Un drammatico incidente in mare ha scosso le acque al largo di Santa Margherita Ligure, dove un peschereccio di 16 metri è affondato mentre era impegnato in battuta di pesca. Dei due membri dell'equipaggio a bordo, uno è stato tratto in salvo in gravi condizioni di ipotermia, mentre l'altro risulta ancora disperso. Le operazioni di soccorso sono in corso con il dispiegamento di mezzi aerei e navali in quello che si è trasformato in una corsa contro il tempo per ritrovare il marinaio disperso.
L'allarme è scattato immediatamente presso la Capitaneria di Porto, che ha attivato un massiccio dispositivo di soccorso. Sul luogo del naufragio, a tre miglia nautiche al largo del faro di Portofino, sono intervenuti mezzi di soccorso provenienti sia da Santa Margherita che da Genova. A supportare le ricerche anche un rimorchiatore che fortunatamente si trovava nelle vicinanze al momento dell'incidente e l'elicottero dei Vigili del Fuoco, fondamentale per le ricognizioni aeree sulla vasta area interessata dalle operazioni.
L'imbarcazione stava effettuando una battuta di pesca ai gamberi in una zona caratterizzata da fondali particolarmente profondi, circa 600 metri, quando per cause ancora da accertare è rapidamente affondata. Le condizioni del marinaio recuperato, che presentava sintomi gravi di ipotermia dovuti all'esposizione prolungata alle fredde acque del Mar Ligure, testimoniano la drammaticità della situazione e l'urgenza con cui si è verificato l'evento.
Al momento restano ignote le cause che hanno portato al rapido affondamento del peschereccio.
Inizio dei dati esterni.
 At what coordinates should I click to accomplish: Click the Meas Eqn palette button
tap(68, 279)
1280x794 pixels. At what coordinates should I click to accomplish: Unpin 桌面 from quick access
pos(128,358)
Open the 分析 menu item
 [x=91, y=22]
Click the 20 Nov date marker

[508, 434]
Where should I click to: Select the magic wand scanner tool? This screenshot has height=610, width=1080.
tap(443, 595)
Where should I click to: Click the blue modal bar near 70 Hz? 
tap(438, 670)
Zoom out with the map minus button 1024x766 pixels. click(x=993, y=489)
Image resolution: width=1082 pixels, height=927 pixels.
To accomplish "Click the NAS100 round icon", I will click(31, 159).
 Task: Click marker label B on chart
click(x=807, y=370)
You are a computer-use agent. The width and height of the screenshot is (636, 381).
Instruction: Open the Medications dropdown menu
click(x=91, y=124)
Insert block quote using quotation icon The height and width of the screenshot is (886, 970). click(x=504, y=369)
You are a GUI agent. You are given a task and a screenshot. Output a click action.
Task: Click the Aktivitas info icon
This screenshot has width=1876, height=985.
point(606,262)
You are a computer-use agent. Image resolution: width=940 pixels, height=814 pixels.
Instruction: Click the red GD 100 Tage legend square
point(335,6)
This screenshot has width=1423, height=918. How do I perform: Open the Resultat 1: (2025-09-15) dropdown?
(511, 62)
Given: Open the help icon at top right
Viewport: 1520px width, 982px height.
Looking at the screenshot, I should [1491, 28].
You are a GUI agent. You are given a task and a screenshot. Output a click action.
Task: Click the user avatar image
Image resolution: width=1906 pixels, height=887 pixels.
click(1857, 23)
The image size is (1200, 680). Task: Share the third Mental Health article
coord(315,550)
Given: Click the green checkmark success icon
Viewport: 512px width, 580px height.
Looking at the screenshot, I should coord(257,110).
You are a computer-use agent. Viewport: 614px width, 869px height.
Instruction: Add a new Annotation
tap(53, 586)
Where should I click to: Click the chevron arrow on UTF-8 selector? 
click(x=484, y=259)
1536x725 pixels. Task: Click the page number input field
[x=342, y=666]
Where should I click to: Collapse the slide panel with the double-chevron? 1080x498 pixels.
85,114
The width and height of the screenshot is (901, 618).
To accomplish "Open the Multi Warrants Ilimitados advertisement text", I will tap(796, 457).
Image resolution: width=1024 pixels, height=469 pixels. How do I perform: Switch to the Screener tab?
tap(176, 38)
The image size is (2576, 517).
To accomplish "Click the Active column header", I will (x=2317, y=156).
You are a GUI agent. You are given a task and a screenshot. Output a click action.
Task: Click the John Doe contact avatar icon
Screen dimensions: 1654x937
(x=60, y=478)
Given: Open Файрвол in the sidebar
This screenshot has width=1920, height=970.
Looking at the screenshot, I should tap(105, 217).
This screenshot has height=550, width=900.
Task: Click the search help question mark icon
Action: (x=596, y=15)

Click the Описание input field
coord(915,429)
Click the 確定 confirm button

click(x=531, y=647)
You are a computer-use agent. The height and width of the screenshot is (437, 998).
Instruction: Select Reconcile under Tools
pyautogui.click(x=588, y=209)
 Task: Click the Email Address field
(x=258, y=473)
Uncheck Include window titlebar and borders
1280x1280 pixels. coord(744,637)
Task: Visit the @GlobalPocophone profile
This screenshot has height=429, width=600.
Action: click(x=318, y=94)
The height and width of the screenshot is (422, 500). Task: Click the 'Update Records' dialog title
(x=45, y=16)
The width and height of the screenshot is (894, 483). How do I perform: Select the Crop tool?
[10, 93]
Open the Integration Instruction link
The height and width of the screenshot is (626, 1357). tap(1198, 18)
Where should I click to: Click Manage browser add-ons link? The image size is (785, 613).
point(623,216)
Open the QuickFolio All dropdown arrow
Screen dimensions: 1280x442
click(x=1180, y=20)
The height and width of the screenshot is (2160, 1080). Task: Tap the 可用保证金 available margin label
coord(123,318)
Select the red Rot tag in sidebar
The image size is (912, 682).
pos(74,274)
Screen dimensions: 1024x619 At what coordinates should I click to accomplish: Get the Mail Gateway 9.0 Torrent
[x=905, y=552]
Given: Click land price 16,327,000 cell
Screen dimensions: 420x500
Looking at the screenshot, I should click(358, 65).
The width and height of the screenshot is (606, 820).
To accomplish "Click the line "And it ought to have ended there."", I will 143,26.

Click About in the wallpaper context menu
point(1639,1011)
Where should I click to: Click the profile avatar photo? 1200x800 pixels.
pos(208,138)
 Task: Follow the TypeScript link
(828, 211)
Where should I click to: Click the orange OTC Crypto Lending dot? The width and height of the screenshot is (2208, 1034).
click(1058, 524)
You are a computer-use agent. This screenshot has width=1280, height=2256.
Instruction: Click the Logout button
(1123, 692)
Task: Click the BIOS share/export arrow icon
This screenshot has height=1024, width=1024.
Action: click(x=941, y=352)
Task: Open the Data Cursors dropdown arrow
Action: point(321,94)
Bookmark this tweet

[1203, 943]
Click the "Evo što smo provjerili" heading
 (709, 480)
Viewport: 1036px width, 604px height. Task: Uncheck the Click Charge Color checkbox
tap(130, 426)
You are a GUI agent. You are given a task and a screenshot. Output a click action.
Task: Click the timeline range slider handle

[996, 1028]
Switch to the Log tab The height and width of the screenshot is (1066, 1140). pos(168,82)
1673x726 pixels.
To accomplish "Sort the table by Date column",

Gli inquirenti e le autorità marittime stanno lavorando per ricostruire la dinamica dell'incidente, mentre proseguono senza sosta le ricerche del secondo membro dell'equipaggio disperso. Le condizioni meteorologiche e marine della zona vengono attentamente monitorate per garantire la sicurezza delle operazioni di soccorso e recupero ancora in atto.